## 演習課題
[A] 正極に関する文章において、実用化されているリチウムイオンを含む正極活物質として挙げられている化合物を、化学式を添えてすべて列挙してください。
[B] 正極に関する文章を、最後の文の後から書き進めてください。

リチウムイオンを含む正極活物質としては、コバルト酸リチウム(LiCoO2)、ニッケル酸リチウム(LiNiO2)、マンガン酸リチウム(LiMn2O4)等のリチウム遷移金属複合酸化物や、リン酸鉄リチウム(LiFePO4)等のリチウムリン酸化合物が実用化されている。
[1]正極集電体と、前記正極集電体上に存在する正極活物質を含む正極活物質層とを有する非水電解質二次電池用正極であって、前記非水電解質二次電池用正極と、負極と、前記非水電解質二次電池用正極と前記負極との間に存在する非水電解質とを備える、非水電解質二次電池とした場合に、高周波インピーダンス測定により測定した複素インピーダンスの虚部成分が符号を変える周波数をF(Hz)、前記正極活物質層の前記正極集電体とは反対側の面の面積をS(m2)、周波数Fでの複素インピーダンスの実部をR(Ω)としたとき、F×S×R(m2Ω/s)が10以下である、非水電解質二次電池用正極。
[2]-30℃~25℃の温度域で、前記F×S×R(m2Ω/s)が10以下である、[1]に記載の非水電解質二次電池用正極。
[3]25℃で、前記F×S×R(m2Ω/s)が5以下である、[2]に記載の非水電解質二次電池用正極。
[4]前記正極活物質層は、導電助剤を含まない、[1]~[3]のいずれかに記載の非水電解質二次電池用正極。
[5]前記正極活物質が、一般式LiFexM(1-x)PO4(式中、0≦x≦1、MはCo、Ni、Mn、Al、TiまたはZrである。)で表される化合物である、[1]~[4]のいずれかに記載の非水電解質二次電池用正極。
[6]前記正極活物質は、LiFePO4で表されるリン酸鉄リチウムである、[5]に記載の非水電解質二次電池用正極。
[7]前記正極集電体は、正極集電体本体と、前記正極集電体本体の前記正極活物質層側の表面に存在する集電体被覆層とを有し、前記正極集電体本体がアルミニウム箔であり、前記集電体被覆層が炭素を含む、[1]~[6]のいずれかに記載の非水電解質二次電池用正極。

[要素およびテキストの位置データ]
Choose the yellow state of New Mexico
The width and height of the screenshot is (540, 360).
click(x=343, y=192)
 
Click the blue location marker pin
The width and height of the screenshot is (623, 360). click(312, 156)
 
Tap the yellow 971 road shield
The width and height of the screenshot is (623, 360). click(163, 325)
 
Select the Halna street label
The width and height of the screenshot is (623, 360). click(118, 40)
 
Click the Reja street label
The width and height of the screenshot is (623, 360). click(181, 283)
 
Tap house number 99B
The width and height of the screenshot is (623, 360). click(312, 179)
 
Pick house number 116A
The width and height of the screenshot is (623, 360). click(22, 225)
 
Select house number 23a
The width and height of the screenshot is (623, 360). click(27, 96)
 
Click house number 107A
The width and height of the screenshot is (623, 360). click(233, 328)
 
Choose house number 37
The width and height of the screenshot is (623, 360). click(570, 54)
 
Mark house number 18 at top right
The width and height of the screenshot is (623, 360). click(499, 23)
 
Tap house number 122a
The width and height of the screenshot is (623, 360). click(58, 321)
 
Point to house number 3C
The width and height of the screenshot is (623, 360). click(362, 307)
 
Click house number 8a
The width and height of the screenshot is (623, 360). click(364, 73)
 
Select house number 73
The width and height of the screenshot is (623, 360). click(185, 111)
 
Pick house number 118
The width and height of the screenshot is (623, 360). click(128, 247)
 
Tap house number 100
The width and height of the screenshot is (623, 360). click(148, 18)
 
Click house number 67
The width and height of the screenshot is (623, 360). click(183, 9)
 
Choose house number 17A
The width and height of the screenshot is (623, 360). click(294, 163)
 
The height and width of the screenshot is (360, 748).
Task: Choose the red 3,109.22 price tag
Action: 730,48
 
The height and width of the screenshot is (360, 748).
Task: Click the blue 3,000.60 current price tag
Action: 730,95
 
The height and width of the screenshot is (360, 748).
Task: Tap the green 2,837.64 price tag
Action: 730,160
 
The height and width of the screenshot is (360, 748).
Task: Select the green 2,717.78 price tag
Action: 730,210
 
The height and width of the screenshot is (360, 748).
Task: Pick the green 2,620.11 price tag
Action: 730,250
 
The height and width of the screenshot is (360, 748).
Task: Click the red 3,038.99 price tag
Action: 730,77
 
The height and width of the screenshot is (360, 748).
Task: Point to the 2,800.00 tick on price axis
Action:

## 課題別解答
[A]
- コバルト酸リチウム(LiCoO2)
- ニッケル酸リチウム(LiNiO2)
- マンガン酸リチウム(LiMn2O4)
- リン酸鉄リチウム(LiFePO4)

[B]
[8]前記正極集電体本体の前記正極活物質層側の表面における前記集電体被覆層の面積被覆率が10%以上である、[7]に記載の非水電解質二次電池用正極。
[9][1]~[8]のいずれかに記載の非水電解質二次電池用正極と、負極と、前記非水電解質二次電池用正極と前記負極との間に存在する非水電解質とを備える、非水電解質二次電池。
[10][9]に記載の非水電解質二次電池の複数個を備える、電池モジュールまたは電池システム。
[11]正極集電体と、前記正極集電体上に存在する正極活物質層とを有する非水電解質二次電池用正極の評価方法であって、前記非水電解質二次電池用正極と、負極と、前記非水電解質二次電池用正極と前記負極との間に存在する非水電解質とを備える、非水電解質二次電池としたときに、高周波インピーダンス測定により測定した複素インピーダンスの虚部成分が符号を変える周波数をF(Hz)、前記正極活物質層の前記正極集電体とは反対側の面の面積をS(m2)、周波数Fでの複素インピーダンスの実部をR(Ω)としたとき、F×S×R(m2Ω/s)の値により、任意の温度における放電時の電位降下を評価する、非水電解質二次電池用正極の評価方法。
図1は、本発明に係る非水電解質二次電池用正極の一例を模式的に示す断面図である。図2は、本発明に係る非水電解質二次電池の一例を模式的に示す断面図である。
なお、図1および図2は、その構成をわかりやすく説明するための模式図であり、各構成要素の寸法比率等は、実際とは異なる場合もある。
本実施形態の非水電解質二次電池用正極(単に「正極」ともいう。)1は、正極集電体11と正極活物質層12を有する。
正極活物質層12は正極集電体11の少なくとも一面上に存在する。正極集電体11の両面上に正極活物質層12が存在してもよい。
図1の例において、正極集電体11は、正極集電体本体14と、正極集電体本体14の正極活物質層12側の表面を被覆する集電体被覆層15とを有する。正極集電体本体14のみを正極集電体11としてもよい。
正極活物質層12は正極活物質を含む。正極活物質層12は、さらに結着材を含むことが好ましい。正極活物質層12は、さらに導電助剤を含んでもよい。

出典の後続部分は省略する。